Monday round-up

Amy Howe reports for this blog that the solicitor general’s office has performed an unusual about-face in National Labor Relations Board v. Murphy Oil USA, urging “the justices to affirm the same decision that, on behalf of the National Labor Relations Board, it had previously asked them to review and overturn.” At his eponymous blog, Ross Runkel notes that in an amicus brief filed last week in the case and two other consolidated cases, which will be heard next term, the “government has disowned the … NLRB’s 2012 D.R. Horton rule that class action waiver agreements are illegal because they deny employees the statutory right to engage in concerted activities for mutual aid and protection.”

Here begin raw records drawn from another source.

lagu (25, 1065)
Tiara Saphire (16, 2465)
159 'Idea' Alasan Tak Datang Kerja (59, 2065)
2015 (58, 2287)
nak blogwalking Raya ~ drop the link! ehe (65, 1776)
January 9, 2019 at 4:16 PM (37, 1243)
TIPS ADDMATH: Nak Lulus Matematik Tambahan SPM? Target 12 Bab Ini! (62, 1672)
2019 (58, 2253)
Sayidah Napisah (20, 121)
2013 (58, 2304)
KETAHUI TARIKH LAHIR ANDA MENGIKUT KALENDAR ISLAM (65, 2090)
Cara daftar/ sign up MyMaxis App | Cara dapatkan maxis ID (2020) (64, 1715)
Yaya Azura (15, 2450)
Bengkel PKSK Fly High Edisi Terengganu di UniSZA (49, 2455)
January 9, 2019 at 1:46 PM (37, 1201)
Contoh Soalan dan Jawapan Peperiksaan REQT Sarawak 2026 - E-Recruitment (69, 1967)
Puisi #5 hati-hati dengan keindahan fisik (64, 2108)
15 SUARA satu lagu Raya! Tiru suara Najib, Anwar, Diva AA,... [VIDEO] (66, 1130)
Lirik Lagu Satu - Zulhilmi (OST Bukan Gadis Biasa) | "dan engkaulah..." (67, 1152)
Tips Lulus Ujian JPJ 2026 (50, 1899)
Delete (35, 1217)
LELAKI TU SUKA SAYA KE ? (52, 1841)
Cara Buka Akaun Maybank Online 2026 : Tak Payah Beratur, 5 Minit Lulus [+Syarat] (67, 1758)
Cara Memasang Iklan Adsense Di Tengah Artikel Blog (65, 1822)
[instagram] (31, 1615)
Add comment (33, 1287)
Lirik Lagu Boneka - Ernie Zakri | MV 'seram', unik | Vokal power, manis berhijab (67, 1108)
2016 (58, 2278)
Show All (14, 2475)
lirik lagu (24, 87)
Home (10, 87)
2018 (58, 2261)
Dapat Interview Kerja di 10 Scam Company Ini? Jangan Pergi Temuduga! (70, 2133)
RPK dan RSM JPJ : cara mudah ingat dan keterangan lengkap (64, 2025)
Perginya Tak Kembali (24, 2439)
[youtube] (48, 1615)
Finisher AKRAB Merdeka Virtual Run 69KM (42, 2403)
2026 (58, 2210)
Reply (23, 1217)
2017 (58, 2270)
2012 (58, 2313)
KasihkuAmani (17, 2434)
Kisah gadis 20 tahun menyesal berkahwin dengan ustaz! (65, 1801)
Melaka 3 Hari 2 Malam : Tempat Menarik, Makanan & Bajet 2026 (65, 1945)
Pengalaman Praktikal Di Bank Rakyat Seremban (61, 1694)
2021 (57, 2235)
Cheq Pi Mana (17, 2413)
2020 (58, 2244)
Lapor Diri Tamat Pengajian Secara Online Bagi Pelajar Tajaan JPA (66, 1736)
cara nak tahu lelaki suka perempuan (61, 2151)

Counting to 5 (podcast) looks at Justice Neil Gorsuch’s first opinion for the court, in Henson v. Santander Consumer USA Inc., in which the court held that the Fair Debt Collection Practices Act does not apply to debt buyers. [Disclosure: Goldstein & Russell, P.C., whose attorneys contribute to this blog in various capacities, is among the counsel to the petitioners in this case.] At Jost on Justice, Ken Jost argues that although “the reviews are mostly good,” “[o]n close examination, the opinion is structurally flawed, legally simplistic, and unfortunate on policy grounds.”